Saurabh Sharma Aftab Ahmed
[ニューデリー 14日 ロイター] - イランのアラグチ外相は14日、新興国グループ「BRICS」の外相会議で、米国とイスラエルによる「イランへの違法な侵略」といった「国際法違反」を非難するよう求めた。
米・イスラエルによるイラン戦争は今回の会議に暗い影を落としている。同グループには現在、地域のライバルであるイランとアラブ首長国連邦(UAE)が含まれており、この紛争に関する統一的な立場を打ち出す取り組みを複雑にしている。

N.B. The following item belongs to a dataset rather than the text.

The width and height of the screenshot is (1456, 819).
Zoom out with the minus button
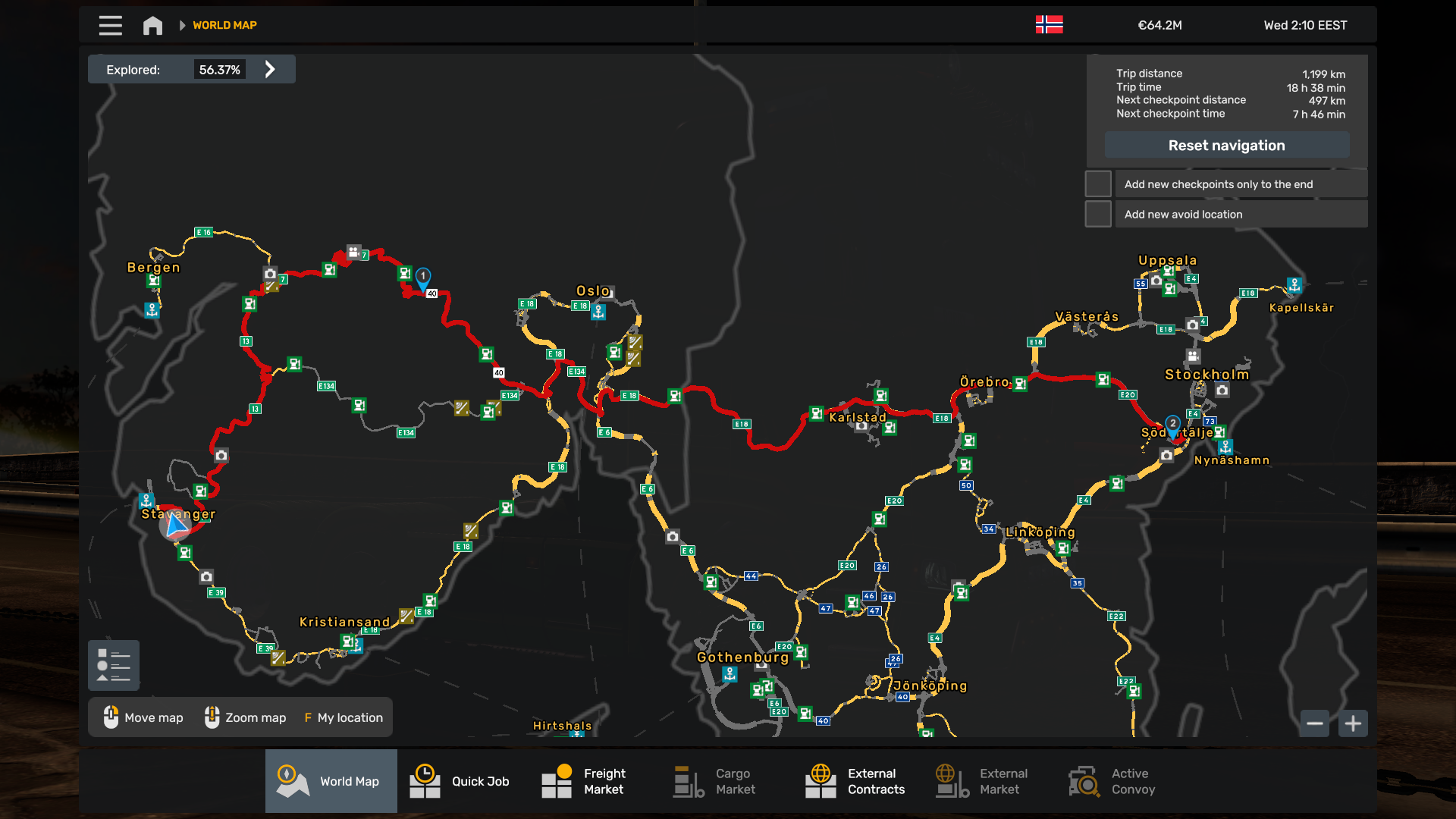pos(1315,723)
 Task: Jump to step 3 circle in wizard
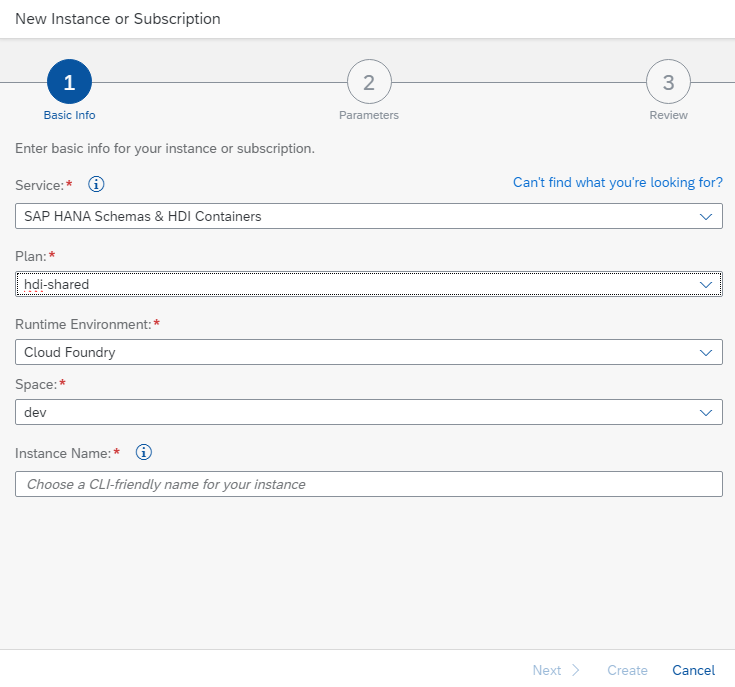coord(668,82)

アラグチ氏はこの戦争を「違法な拡張主義と好戦行為」と表現して米国を批判し、イランは「あらゆる利用可能な手段」で自国を守る用意がある一方で、外交への道は開かれていると述べた。
イランのこの姿勢は、コンセンサスに基づいて運営されるBRICSにとって、UAEが含まれていることを踏まえると、共同声明の合意を困難にする可能性がある。イランはこれまで、UAEやその他の近隣諸国に対して数多くの攻撃を行ってきた。
今年の議長国を務めるインドのジャイシャンカル外相は冒頭発言で慎重な姿勢を示し、安定の重要性を強調。ホルムズ海峡や紅海を含む国際水路を通じた海上交通の円滑な流れが世界経済の繁栄にとって不可欠だとした。「西アジアの紛争には特に注意を払う必要がある」と述べたが、具体的な国名は挙げなかった。